Each record needs to be transcribed word for word, though without its pictures.

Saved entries
== Segment start ==

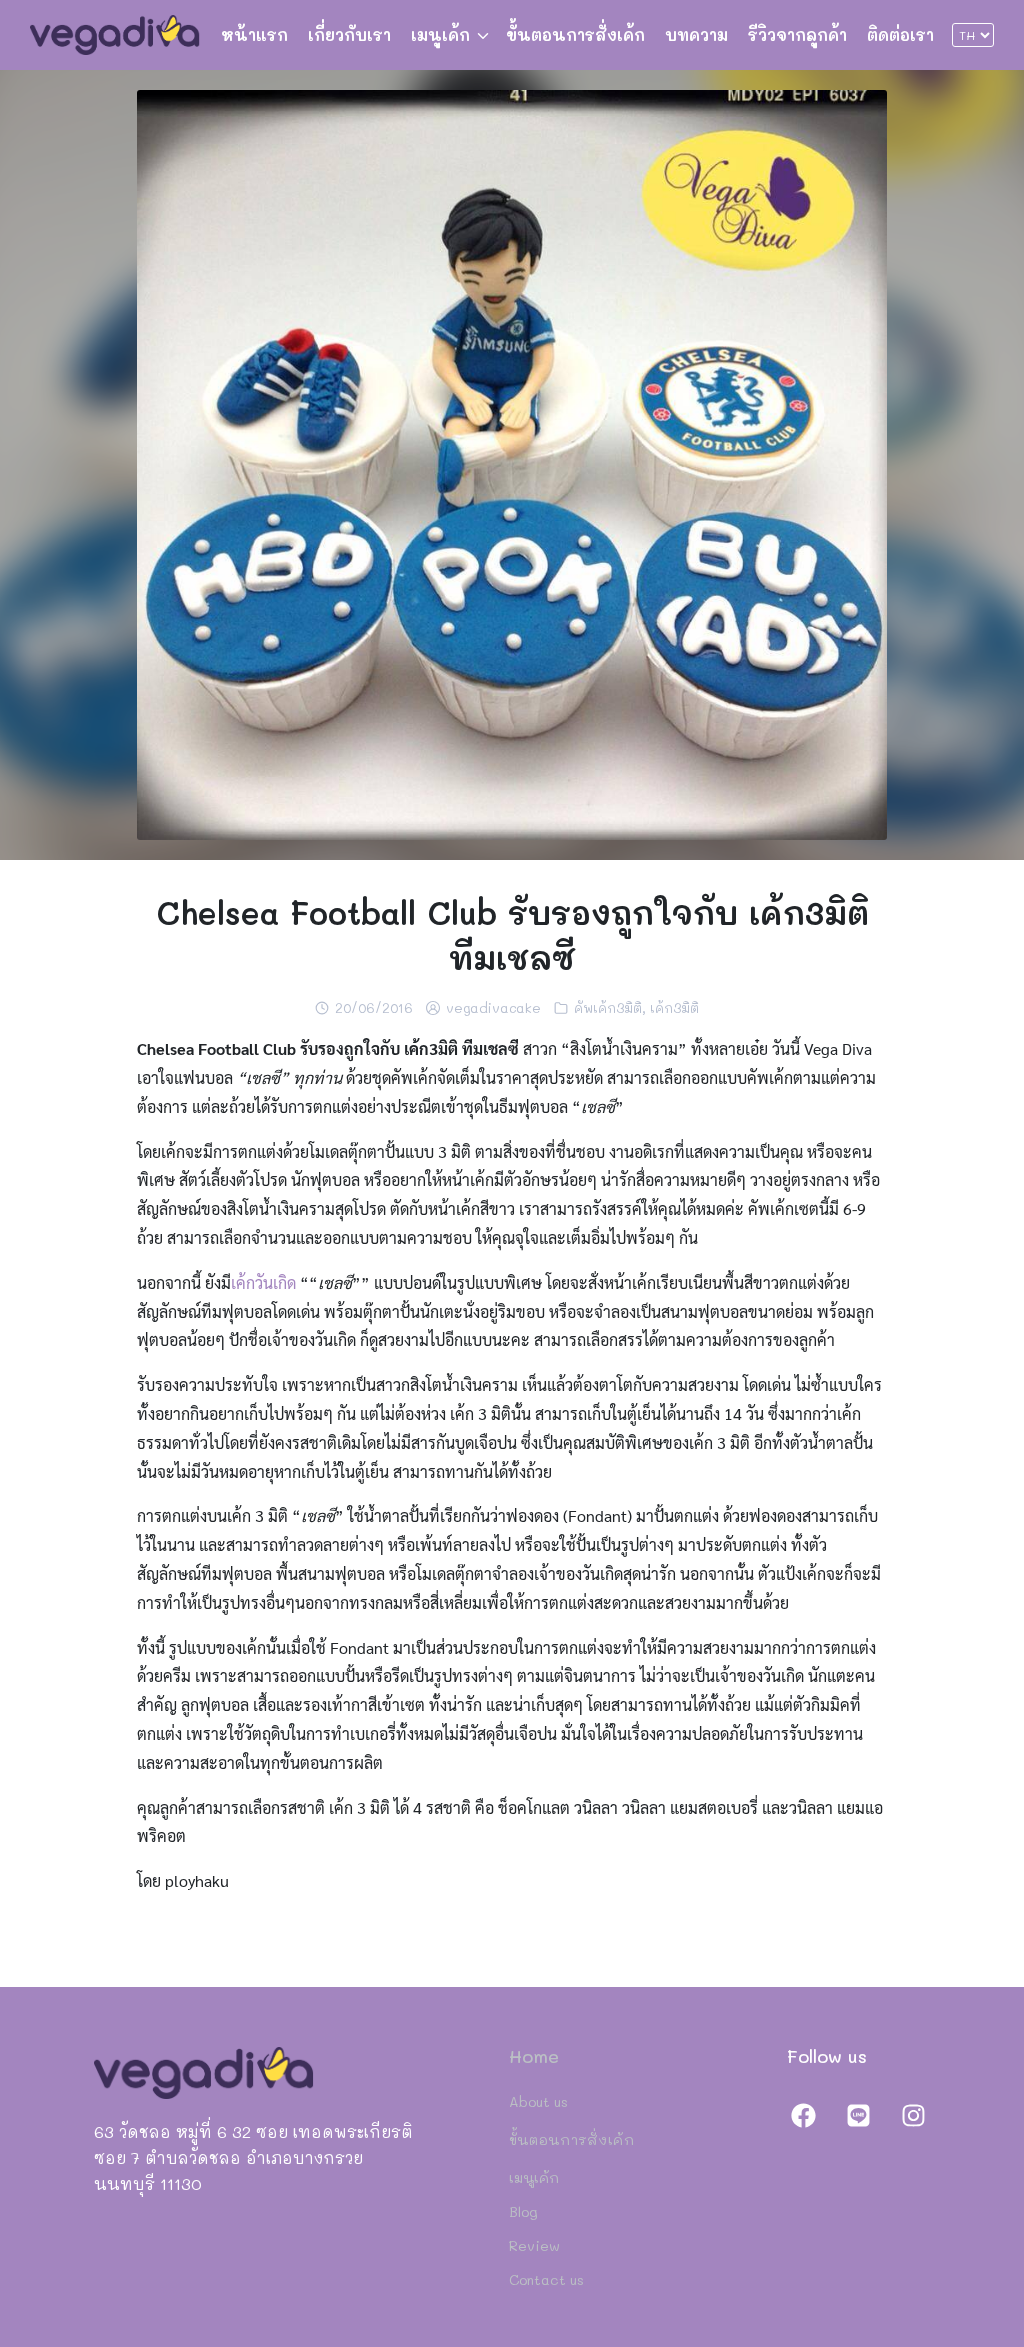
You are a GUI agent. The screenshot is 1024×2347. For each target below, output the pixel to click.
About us (538, 2101)
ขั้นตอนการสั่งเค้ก (575, 34)
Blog (523, 2211)
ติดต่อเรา (900, 34)
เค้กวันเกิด (263, 1282)
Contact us (546, 2279)
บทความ (696, 34)
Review (534, 2245)
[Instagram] (913, 2115)
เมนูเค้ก (440, 34)
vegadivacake (493, 1007)
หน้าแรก (254, 34)
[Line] (858, 2115)
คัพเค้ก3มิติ (608, 1007)
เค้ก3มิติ (674, 1007)
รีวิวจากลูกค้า (797, 34)
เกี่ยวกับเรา (349, 34)
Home (534, 2056)
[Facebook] (804, 2115)
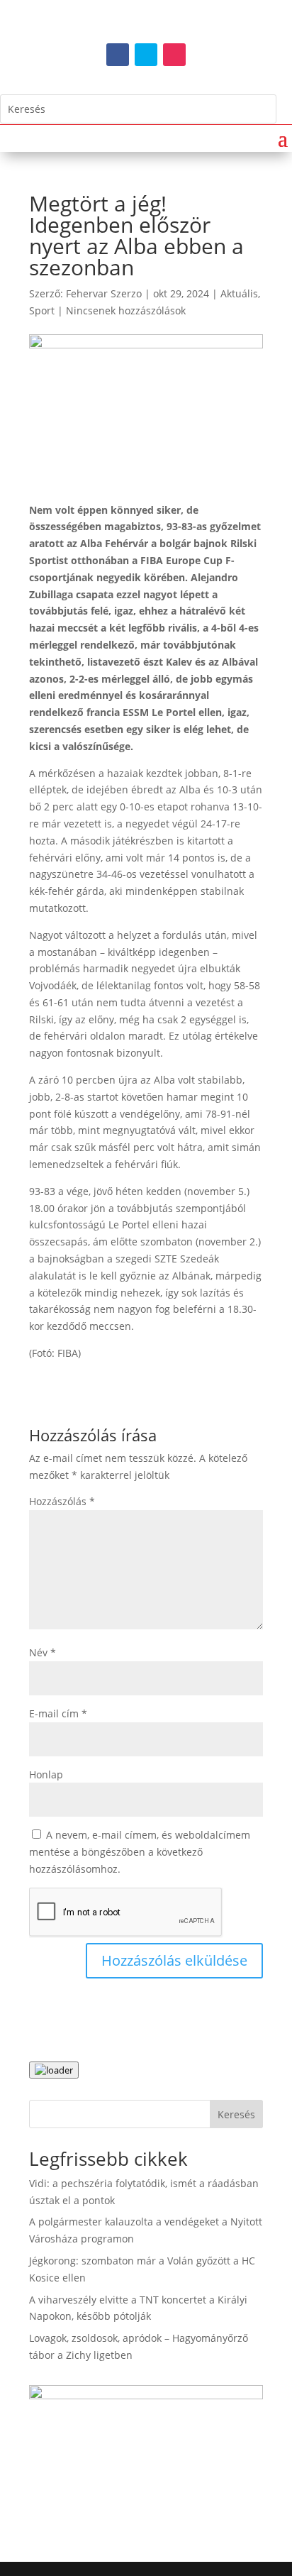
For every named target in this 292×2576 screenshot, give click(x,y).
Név (42, 1652)
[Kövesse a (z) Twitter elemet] (146, 54)
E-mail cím (58, 1713)
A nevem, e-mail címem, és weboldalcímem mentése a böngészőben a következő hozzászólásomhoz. (139, 1852)
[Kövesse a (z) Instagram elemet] (174, 54)
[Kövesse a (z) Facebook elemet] (117, 54)
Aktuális (239, 293)
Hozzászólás (62, 1501)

== Segment end ==

WRITTEN RESPONSE:
You are a GUI agent. The screenshot is 1024×2347. For each target below, output the pixel to click.
About us (538, 2101)
ขั้นตอนการสั่งเค้ก (575, 34)
Blog (523, 2211)
ติดต่อเรา (900, 34)
เค้กวันเกิด (263, 1282)
Contact us (546, 2279)
บทความ (696, 34)
Review (534, 2245)
[Instagram] (913, 2115)
เมนูเค้ก (440, 34)
vegadivacake (493, 1007)
หน้าแรก (254, 34)
[Line] (858, 2115)
คัพเค้ก3มิติ (608, 1007)
เค้ก3มิติ (674, 1007)
รีวิวจากลูกค้า (797, 34)
เกี่ยวกับเรา (349, 34)
Home (534, 2056)
[Facebook] (804, 2115)
For every named target in this 292×2576 screenshot, give click(x,y).
Név (42, 1652)
[Kövesse a (z) Twitter elemet] (146, 54)
E-mail cím (58, 1713)
A nevem, e-mail címem, és weboldalcímem mentése a böngészőben a következő hozzászólásomhoz. (139, 1852)
[Kövesse a (z) Instagram elemet] (174, 54)
[Kövesse a (z) Facebook elemet] (117, 54)
Aktuális (239, 293)
Hozzászólás (62, 1501)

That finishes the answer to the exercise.